After getting some pictures of those critters, Rob suggested scootering off of the main site to look at the surroundings. Yes, we were scootering Mile Buoy. Yes, it's silly. But Rob wanted to test out his scooter, so he refused to leave the scooters on the boat :) It turned out to be a good decision. We meandered over the sand and eventually hit some other smaller reef structures. I was poking around, admiring a weight belt with like one bullet weight in every color of the rainbow that was laying on the bottom (does that sound familiar to anyone else?) and looking at the usual slugspects.... the Spanish shawls, the Tritonias poised to strike on unsuspecting gorgonians, when Rob signaled me. Sort of excitedly. He was on the other side of the big boulder that I was on. I swam over and saw that he was pointing to the sand. I looked down. I saw what first looked like some sort of flatfish. A flat oval blob with two eyes poking up off the bottom. Okay. Interesting, but not that exciting. Then I swam around and looked at it from a different angle, lower and more on its level. That's not a flatfish, it's a giant slug! The "eyes" were its rhinophores. And it was some sort of slug that I'd never seen before, with its gill plume on the side. The gill plume was really cool, because it was sort of tucked up under it on the side and it could extend it. It was like it had a sea pen sticking out of its side. Very neat, not like any slug I've ever seen before. And scary big.
Photo by Clinton Bauder |
Deco was uneventful. It got warmer as we got shallower. Oh, speaking of that, the water was insanely cold. My gauge read 46 degrees, which for the bay I consider insanely cold. I heard jingle bells the whole deco. The whole dive actually. It was driving me nutty, and I wonder if I was hearing things. But there's really no hand signal for "do you hear the jingle bells?" so I just had to wonder. Apparently it is the chain from the buoy jingling around. So if you are ever diving Mile Buoy and you hear jingle bells, no you are not suffering from auditory hallucinations. All in all, it was a pretty awesome dive for a day where we almost didn't dive!

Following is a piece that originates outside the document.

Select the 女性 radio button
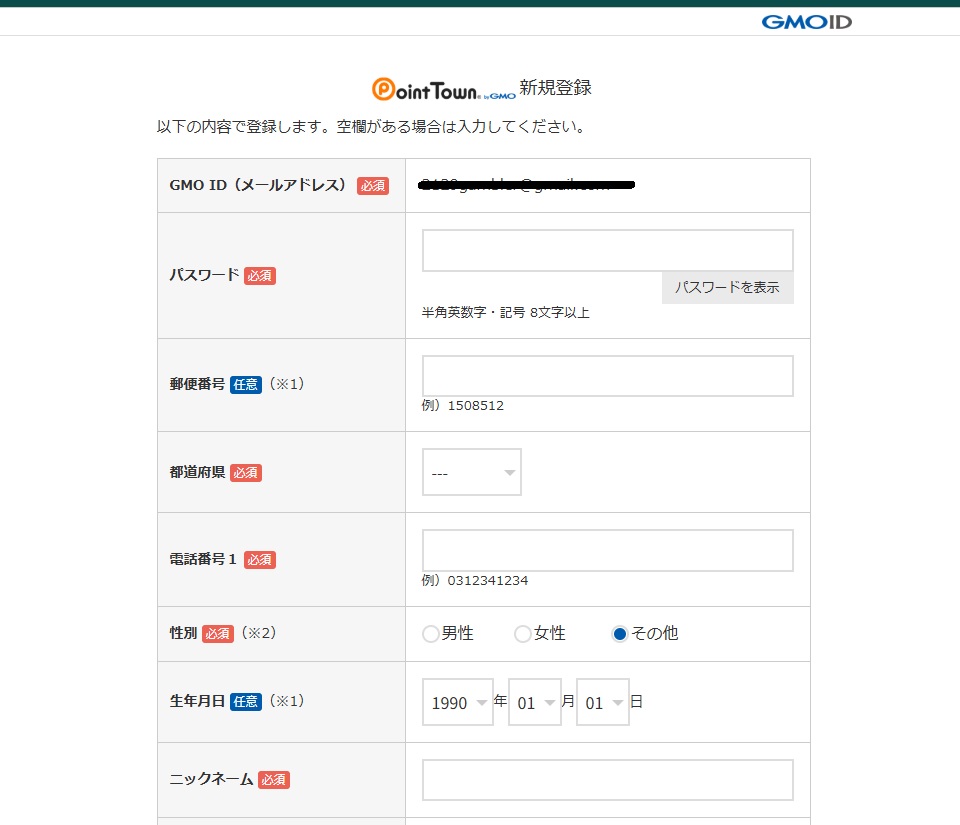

For the second dive, we suggested a rather unorthodox site -- the mating amtracks. We wanted to do a little recon on the site for some future diving. I wasn't sure if others would be interested, but there was a lot of interest, because no one on the boat other than Rob and I had ever dived it before. The boat crew was not sure if they were right on it, so the boys and I jumped in first, with scooters, so we could search for the site, and put up a bag. We headed down the line, and found the tracks like 3 feet from the line. It seemed sort of silly to pop a bag, but we had said we would, so we did. That came in handy later in the dive. The viz was still quite good here, maybe 30 feet. We just doodled around on the tracks and I got a little hero cam footage, and after about 25 minutes, we thumbed it. We were all freezing! And conditions had really kicked up. By the end of our short dive, sand and eel grass were spinning around in the water. We had agreed to head to the anchor line, which was like 8 feet from where we were, and then all of a sudden, the anchor line was gone. I guess the boat slipped anchor just at that moment. At least it didn't come crashing down off of a wall between our team. So we just ascended up the line of the bag we'd shot. Rob had tied it using some super special tie that Jim taught him, so it could be pulled up from the surface. When we hit the surface, it was snotty. There were whitecaps all around us, when there had been none when we got in the water. Wow, that was fast. The boat came and retrieved us, and then the other teams as they appeared. Then the bag was pulled (and that special tie actually worked!).
After we got back to the dock, we headed to the 17th Street Grille, which I would normally whine about, but I sucked it up and ate some chicken tenders, so I could strong arm Rob or Clinton into going someplace they don't like at a later date.